Answer: I am careful not to journal any files to the audit journal (QAUDJRN). This approach allows me to restore individual audit journal receivers without restoring the previous or following receivers. After restoring the individual receiver, I can use the Display Journal (DSPJRN) command to extract the information from the receiver into a database file.
When you restore an individual journal receiver, you can process the entries in the restored receiver. You must specify the receiver range (RCVRNG) on the DSPJRN command when you process entries from individual receivers.
Assume that *CMD (command auditing) has been turned on for the user profile QSECOFR and you want to review the commands entered. First, you use the Restore Object (RSTOBJ) command to restore the journal receiver for the time period that you wish to review. The DSPJRN command to extract the CD (command string) entries from the audit journal receiver AUDJRN0096 (found using the library search list) is shown in Figure 1.

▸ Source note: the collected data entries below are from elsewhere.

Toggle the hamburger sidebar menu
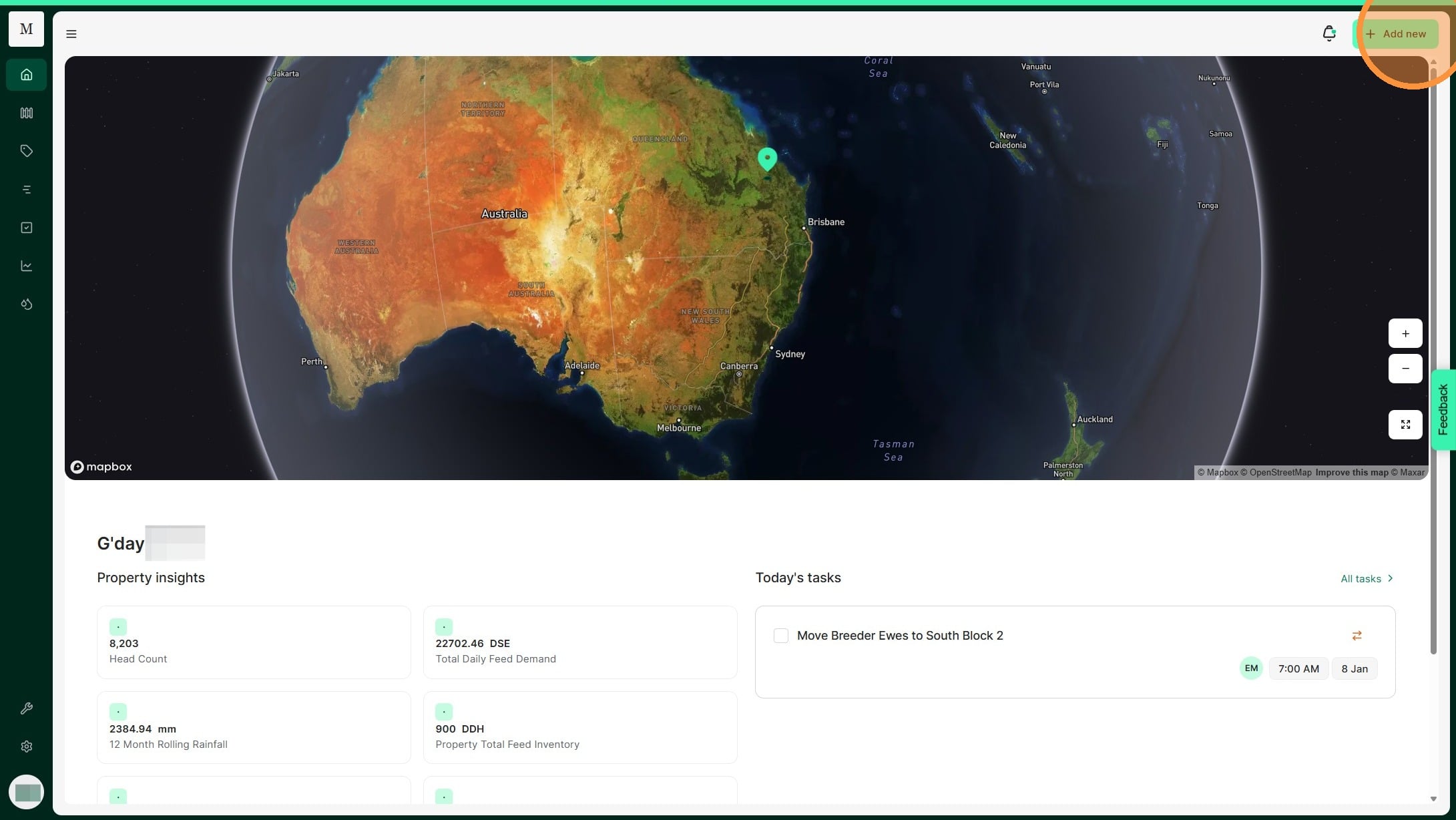Screen dimensions: 1456x820 point(71,34)

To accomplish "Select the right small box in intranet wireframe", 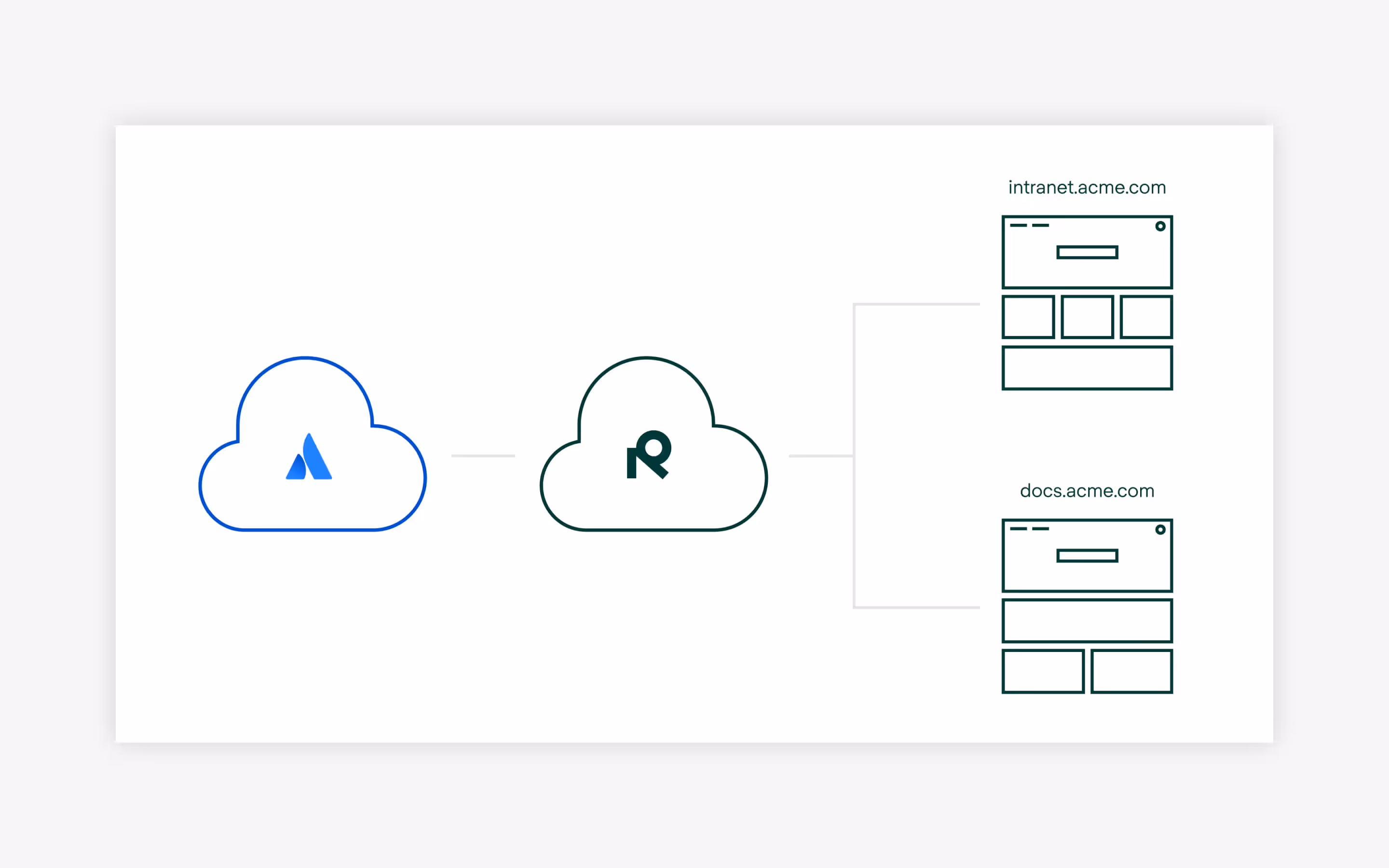I will (1146, 317).
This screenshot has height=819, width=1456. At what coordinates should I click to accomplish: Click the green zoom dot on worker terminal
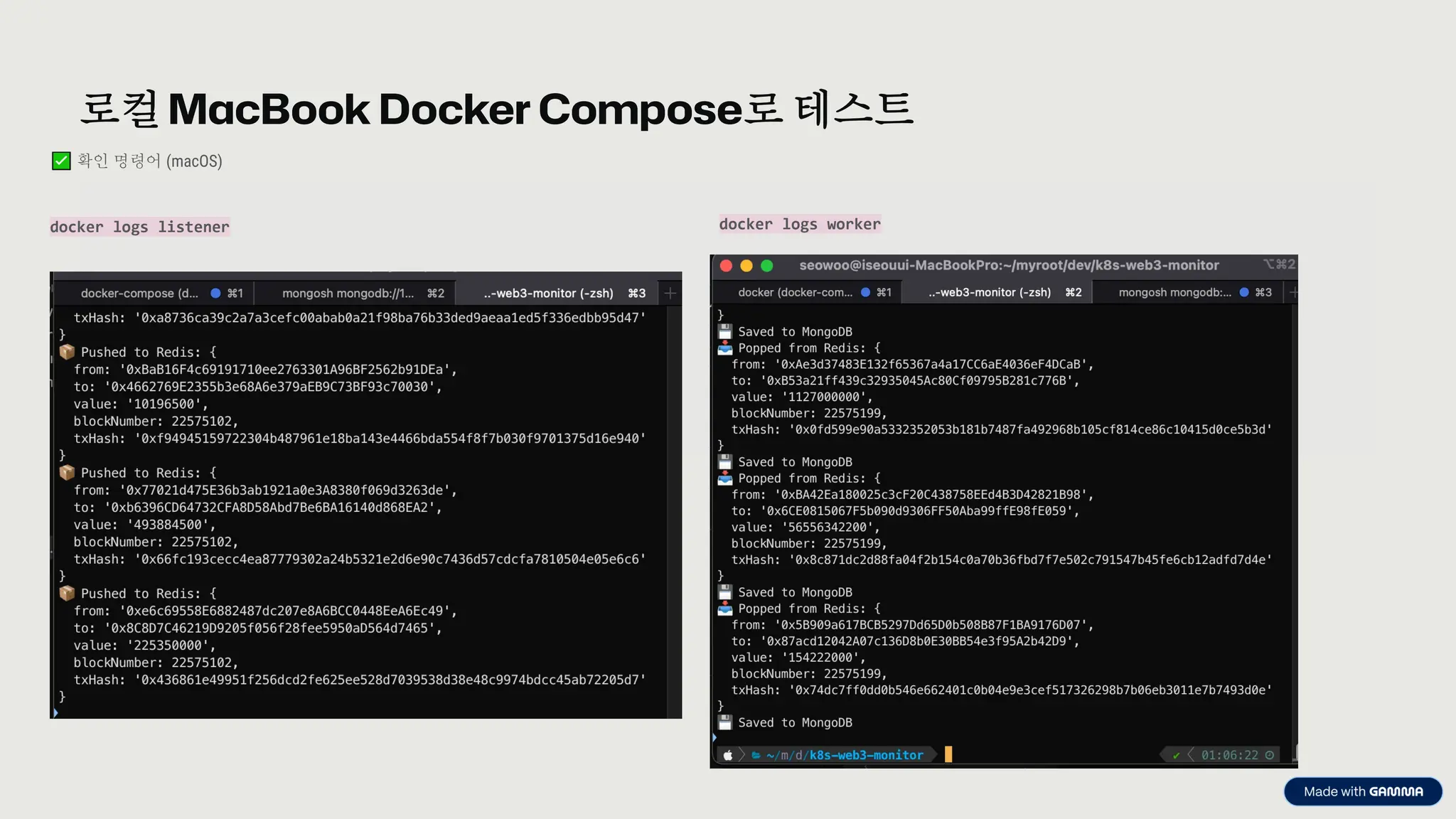point(767,266)
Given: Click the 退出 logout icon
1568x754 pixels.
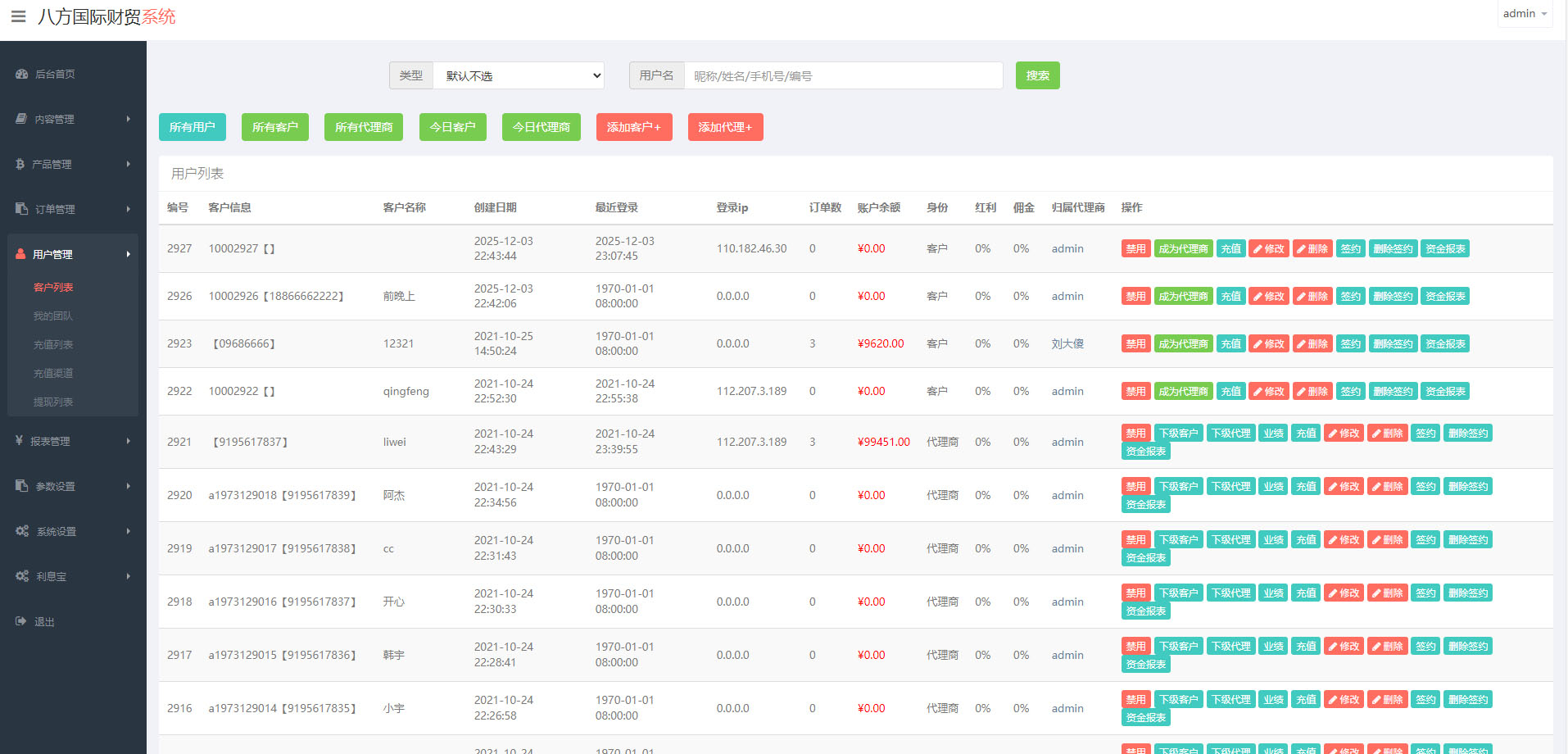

You will note that I am using the *TYPE4 file formats. The *TYPE4 date format is a single 16-character date that includes the year (four digits), month, day, hour, minute, second, and millisecond. The *TYPE4 format is the Year 2000-compatible format. OS/400 includes field reference files for the *TYPE4 audit files in the QSYS library. The
name of the field reference files is QASYxxJ4, where xx is the two-character entry type associated with the audit entry. The entry type for command auditing is CD, so the field reference file name is QASYCDJ4. (File QSYS/QASYCDJ4 should exist on all V4R2 machines. There is a PTF that will add these files to V3R7 machines for Year 2000 compatibility.) If you have applications that process audit data, they should be converted to use the *TYPE4 format as part of your Year 2000 conversion. IBM has announced that future changes to audit data will be made to the *TYPE4 file formats.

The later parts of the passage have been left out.